### SHORT TASK
Transcribe, without alteration, the lines from the one containing "Task: Expand chevron" through the one containing "This screenshot has width=1512, height=793.", including both of those lines.

### MATERIAL TO PROCESS
****

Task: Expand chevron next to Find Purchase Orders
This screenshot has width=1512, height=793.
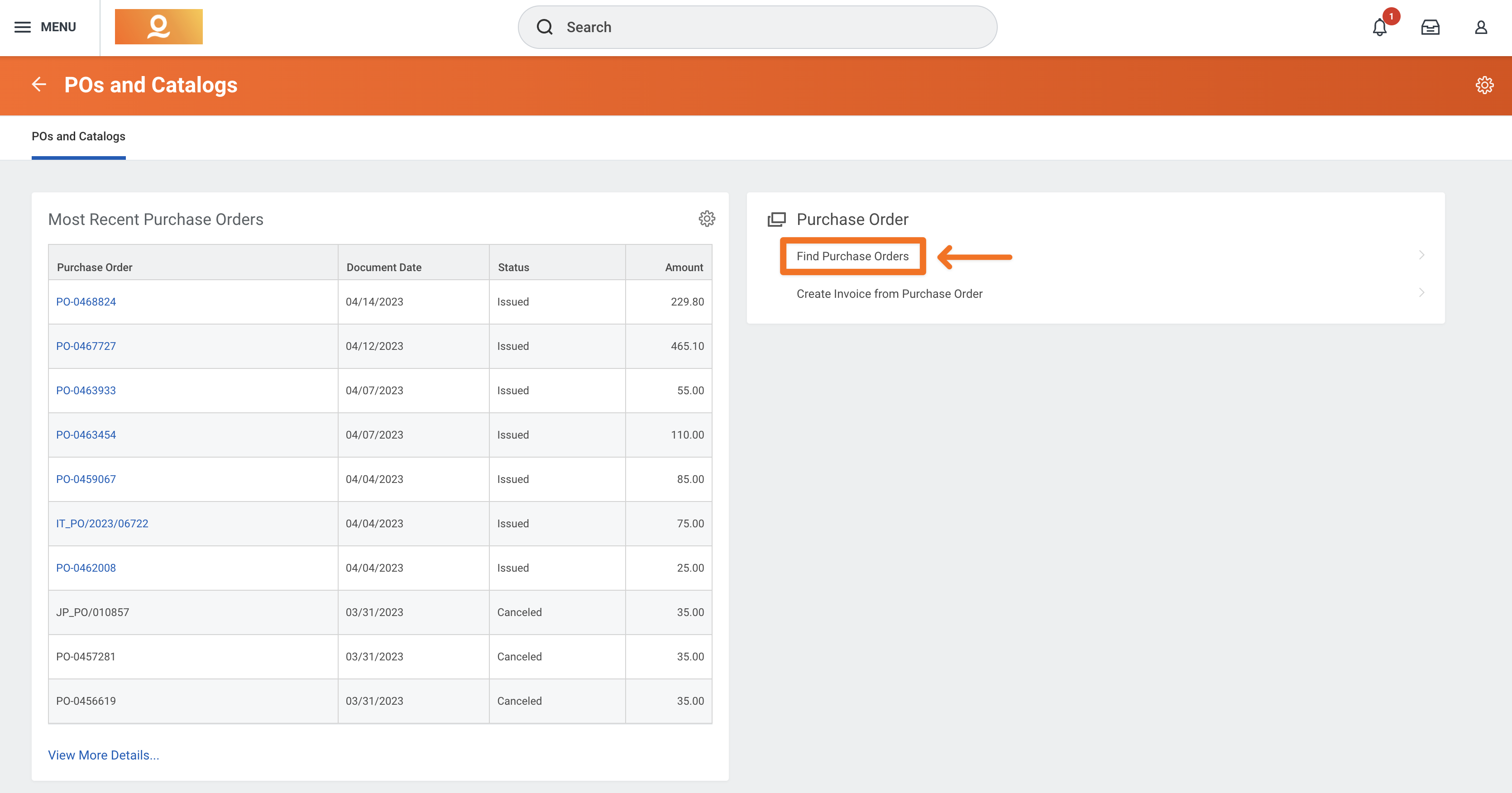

****

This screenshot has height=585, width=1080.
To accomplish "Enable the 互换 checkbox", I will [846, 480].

****

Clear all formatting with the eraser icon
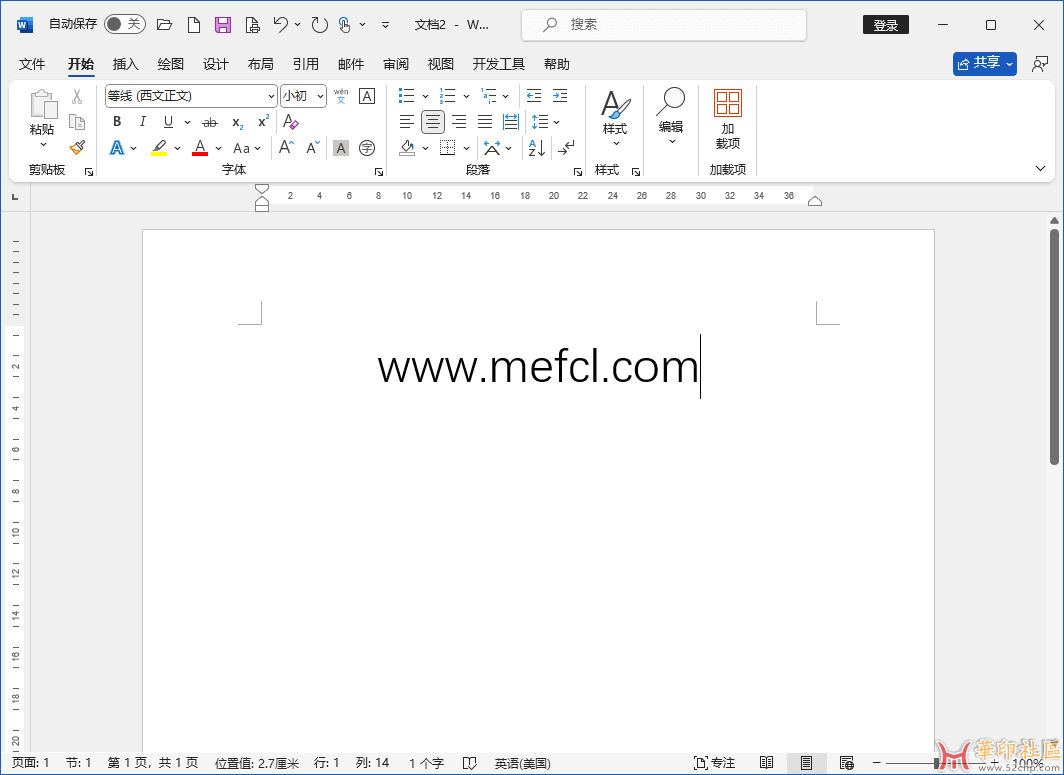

****

### TASK ANSWER
Task: Expand chevron next to Find Purchase Orders
This screenshot has width=1512, height=793.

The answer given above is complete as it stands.